(Stored data)
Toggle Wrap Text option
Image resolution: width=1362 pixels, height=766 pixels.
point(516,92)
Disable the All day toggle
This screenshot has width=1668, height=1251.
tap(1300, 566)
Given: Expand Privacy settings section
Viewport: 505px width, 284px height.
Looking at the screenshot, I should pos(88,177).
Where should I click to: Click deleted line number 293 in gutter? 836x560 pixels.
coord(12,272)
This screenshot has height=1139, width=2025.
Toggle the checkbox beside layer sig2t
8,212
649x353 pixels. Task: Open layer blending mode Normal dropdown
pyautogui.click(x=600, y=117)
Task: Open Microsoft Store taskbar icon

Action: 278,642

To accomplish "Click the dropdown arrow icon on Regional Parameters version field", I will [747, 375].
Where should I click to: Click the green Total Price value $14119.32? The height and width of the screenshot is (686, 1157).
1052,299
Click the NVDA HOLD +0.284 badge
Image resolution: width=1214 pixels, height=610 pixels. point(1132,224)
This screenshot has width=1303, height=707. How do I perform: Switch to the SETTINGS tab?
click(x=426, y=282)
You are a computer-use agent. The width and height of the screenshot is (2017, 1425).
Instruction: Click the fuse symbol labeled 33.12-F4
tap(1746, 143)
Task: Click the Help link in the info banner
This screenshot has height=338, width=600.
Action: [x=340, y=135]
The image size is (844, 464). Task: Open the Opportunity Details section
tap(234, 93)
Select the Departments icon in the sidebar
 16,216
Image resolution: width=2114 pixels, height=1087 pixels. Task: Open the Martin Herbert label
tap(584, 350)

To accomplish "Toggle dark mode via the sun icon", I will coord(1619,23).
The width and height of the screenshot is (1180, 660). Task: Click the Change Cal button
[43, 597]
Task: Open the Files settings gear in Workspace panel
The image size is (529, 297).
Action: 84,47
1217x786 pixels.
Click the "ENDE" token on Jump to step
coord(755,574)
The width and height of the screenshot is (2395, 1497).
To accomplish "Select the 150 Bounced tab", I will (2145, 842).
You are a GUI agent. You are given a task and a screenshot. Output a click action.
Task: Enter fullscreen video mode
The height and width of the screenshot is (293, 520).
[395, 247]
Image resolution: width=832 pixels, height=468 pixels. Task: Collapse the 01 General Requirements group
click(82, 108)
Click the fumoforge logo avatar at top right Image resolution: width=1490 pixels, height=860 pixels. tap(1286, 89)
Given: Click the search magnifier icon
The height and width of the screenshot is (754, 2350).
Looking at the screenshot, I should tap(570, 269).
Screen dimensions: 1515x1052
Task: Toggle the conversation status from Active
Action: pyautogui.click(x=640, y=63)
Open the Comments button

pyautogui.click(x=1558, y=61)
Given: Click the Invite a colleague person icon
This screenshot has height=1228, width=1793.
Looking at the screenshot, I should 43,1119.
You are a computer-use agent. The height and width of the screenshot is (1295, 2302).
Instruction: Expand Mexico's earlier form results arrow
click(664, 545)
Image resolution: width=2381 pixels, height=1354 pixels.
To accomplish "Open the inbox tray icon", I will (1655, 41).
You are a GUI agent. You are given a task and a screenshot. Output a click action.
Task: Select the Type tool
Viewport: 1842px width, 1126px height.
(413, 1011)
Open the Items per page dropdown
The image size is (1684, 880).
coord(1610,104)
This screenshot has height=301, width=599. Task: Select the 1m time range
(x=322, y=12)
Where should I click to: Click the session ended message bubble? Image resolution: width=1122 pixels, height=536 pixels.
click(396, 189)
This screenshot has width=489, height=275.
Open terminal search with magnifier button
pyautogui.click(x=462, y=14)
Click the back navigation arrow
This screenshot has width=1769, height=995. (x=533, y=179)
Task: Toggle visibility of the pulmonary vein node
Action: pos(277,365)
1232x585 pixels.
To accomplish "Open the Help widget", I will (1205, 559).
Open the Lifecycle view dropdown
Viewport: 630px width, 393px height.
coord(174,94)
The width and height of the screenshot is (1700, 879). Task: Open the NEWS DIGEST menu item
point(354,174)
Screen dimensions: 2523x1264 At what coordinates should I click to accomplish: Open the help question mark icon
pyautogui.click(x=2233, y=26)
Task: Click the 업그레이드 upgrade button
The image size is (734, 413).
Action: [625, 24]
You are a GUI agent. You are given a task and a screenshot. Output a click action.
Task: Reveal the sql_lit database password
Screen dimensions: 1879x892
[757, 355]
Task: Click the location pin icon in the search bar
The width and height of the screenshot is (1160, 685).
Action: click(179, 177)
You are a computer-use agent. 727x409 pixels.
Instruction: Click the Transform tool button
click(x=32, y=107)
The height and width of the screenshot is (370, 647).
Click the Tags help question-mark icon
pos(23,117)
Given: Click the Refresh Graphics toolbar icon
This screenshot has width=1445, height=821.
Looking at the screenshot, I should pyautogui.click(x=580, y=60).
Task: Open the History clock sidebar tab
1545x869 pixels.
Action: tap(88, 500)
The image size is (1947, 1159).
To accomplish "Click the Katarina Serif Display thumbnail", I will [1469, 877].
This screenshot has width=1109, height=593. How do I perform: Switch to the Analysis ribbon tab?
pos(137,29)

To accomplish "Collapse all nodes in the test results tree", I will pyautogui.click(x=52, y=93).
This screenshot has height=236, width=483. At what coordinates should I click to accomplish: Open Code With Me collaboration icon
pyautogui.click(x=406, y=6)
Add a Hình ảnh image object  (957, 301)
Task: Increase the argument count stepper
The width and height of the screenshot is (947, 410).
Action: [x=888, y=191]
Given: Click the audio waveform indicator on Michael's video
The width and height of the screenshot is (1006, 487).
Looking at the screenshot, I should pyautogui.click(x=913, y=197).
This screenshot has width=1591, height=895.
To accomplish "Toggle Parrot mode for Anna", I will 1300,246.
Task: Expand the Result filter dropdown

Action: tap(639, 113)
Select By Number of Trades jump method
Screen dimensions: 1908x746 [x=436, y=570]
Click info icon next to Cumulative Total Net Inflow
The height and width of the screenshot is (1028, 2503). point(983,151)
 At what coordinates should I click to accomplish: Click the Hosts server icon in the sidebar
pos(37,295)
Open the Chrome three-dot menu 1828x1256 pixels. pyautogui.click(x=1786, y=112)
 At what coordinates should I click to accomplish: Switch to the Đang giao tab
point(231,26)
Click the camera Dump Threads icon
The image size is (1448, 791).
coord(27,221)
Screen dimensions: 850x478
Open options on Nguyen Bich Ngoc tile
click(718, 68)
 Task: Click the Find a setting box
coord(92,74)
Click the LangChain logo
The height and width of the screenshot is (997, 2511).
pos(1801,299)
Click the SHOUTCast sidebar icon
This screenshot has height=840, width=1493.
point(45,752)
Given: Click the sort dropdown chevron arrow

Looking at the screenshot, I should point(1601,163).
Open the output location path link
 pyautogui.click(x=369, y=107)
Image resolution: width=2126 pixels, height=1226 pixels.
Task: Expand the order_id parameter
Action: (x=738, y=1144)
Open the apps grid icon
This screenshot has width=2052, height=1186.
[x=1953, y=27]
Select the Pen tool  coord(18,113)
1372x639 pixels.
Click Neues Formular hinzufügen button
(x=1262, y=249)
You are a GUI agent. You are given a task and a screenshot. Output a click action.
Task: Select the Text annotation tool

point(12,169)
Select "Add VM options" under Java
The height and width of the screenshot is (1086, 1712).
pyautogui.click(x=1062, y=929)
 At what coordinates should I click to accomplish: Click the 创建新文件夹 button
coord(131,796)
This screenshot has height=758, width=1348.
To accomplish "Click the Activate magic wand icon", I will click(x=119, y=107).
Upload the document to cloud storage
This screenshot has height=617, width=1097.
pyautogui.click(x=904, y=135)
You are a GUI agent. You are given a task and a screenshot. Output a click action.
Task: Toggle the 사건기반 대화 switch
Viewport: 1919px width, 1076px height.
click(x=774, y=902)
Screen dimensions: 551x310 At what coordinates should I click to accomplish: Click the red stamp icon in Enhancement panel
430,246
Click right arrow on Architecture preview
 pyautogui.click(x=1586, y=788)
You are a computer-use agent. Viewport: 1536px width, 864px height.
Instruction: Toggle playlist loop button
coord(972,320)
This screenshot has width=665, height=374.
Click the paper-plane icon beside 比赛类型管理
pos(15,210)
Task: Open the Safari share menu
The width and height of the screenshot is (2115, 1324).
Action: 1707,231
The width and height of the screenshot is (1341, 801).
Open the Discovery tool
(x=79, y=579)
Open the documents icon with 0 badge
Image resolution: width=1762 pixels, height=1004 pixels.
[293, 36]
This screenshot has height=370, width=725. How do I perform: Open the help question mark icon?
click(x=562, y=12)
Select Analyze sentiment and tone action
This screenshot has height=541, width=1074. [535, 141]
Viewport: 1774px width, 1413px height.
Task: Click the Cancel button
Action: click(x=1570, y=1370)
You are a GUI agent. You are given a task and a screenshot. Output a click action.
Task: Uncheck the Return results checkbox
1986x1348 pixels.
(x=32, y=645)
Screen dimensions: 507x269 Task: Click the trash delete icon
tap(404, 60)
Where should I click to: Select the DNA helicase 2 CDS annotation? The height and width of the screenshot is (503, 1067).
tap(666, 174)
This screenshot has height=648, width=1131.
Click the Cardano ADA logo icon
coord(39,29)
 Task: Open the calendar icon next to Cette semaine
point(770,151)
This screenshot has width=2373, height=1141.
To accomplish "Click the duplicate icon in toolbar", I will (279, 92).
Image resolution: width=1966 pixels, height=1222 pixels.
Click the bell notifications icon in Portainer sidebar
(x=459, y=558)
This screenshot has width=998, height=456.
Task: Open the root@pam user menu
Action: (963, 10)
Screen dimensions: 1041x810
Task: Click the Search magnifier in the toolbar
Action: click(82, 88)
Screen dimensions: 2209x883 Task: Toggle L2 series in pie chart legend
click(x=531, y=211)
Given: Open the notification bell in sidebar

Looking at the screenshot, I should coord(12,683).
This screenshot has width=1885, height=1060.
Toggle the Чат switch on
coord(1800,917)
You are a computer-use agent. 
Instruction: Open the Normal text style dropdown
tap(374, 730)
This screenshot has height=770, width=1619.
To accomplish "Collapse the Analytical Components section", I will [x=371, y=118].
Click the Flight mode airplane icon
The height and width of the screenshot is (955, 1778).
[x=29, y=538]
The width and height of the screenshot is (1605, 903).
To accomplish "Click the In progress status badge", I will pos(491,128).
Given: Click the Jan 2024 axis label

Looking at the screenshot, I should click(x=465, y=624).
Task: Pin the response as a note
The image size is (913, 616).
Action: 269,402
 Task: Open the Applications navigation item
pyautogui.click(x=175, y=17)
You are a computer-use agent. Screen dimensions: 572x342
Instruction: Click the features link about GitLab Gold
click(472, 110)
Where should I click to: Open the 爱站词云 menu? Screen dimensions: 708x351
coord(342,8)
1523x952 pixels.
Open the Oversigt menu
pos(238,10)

[Problem]:
Working from the data above, extract solely the lines from the one containing "Click the fumoforge" through the one containing "Given: Click the search magnifier icon", exactly as they appear, both included.

[Solution below]:
Click the fumoforge logo avatar at top right Image resolution: width=1490 pixels, height=860 pixels. tap(1286, 89)
Given: Click the search magnifier icon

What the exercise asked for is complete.